### [Available records]
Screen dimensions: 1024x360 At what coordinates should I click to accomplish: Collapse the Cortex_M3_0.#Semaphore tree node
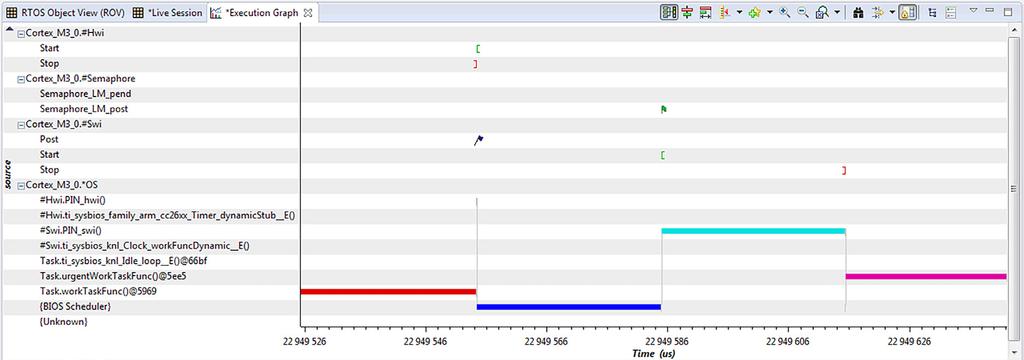(x=21, y=78)
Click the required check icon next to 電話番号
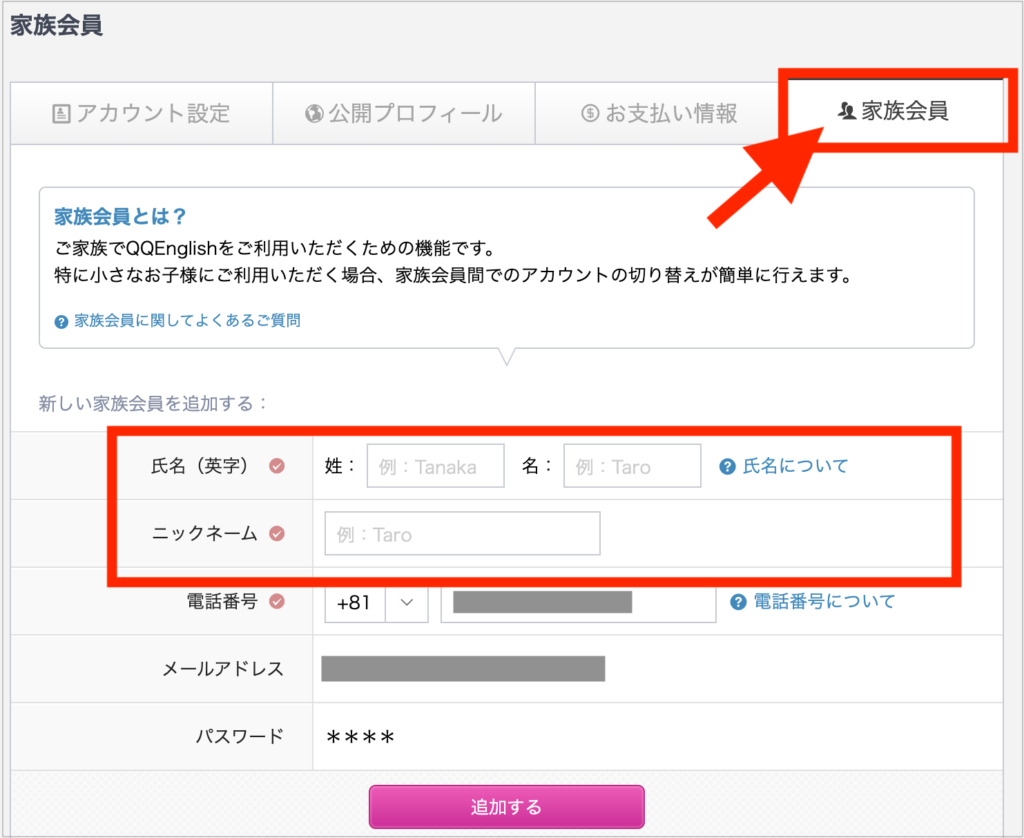Image resolution: width=1024 pixels, height=838 pixels. [x=277, y=601]
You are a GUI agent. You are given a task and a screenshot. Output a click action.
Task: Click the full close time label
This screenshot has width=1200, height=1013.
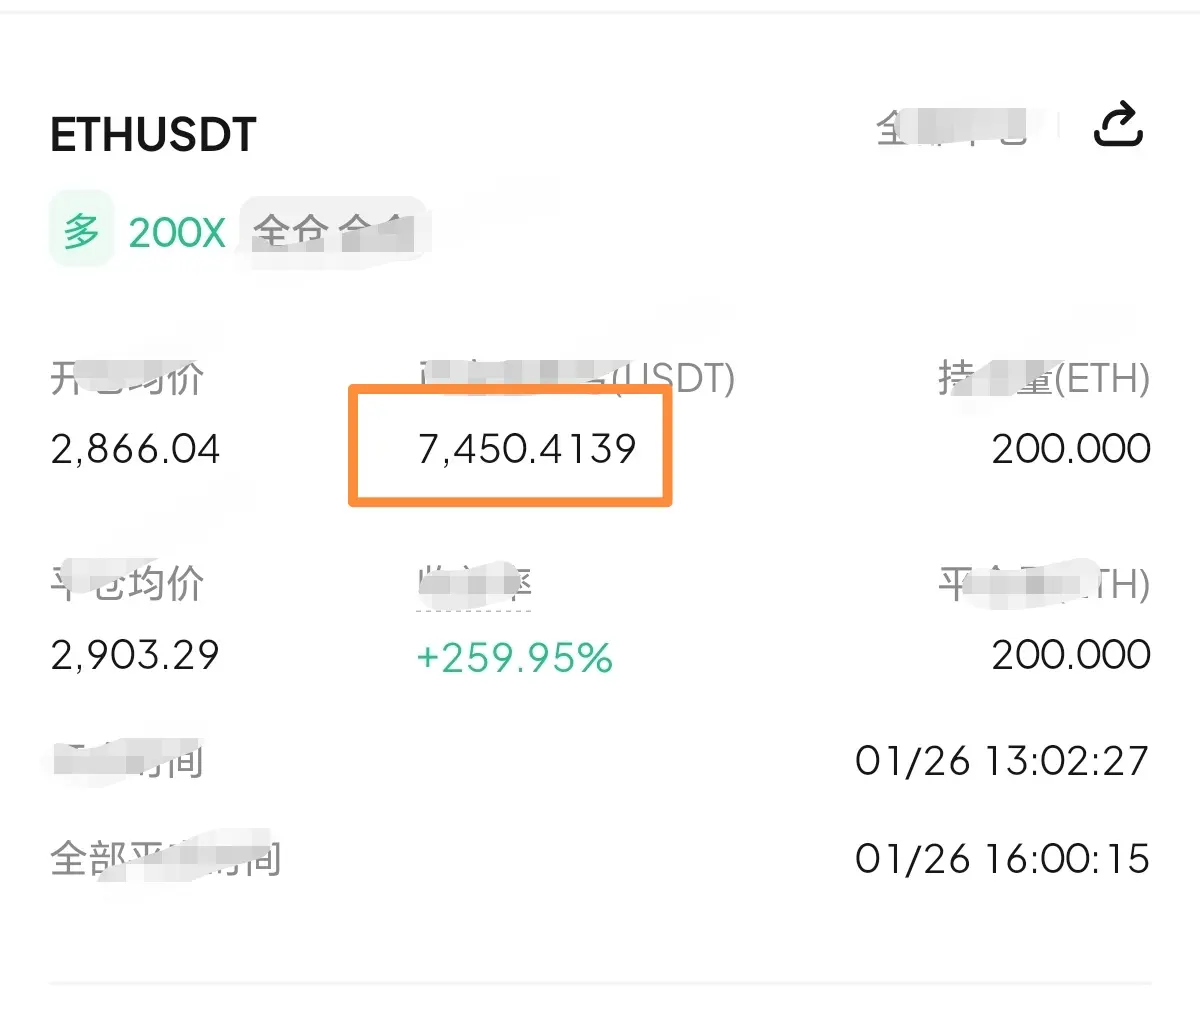tap(165, 859)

### [Exercise details]
From the line containing "You are a GUI" down to the final line of the material above, reproduce each line exactly and include no images.

### [Answer space]
You are a GUI agent. You are given a task and a screenshot. Output a click action.
Task: Click the full close time label
This screenshot has width=1200, height=1013.
tap(165, 859)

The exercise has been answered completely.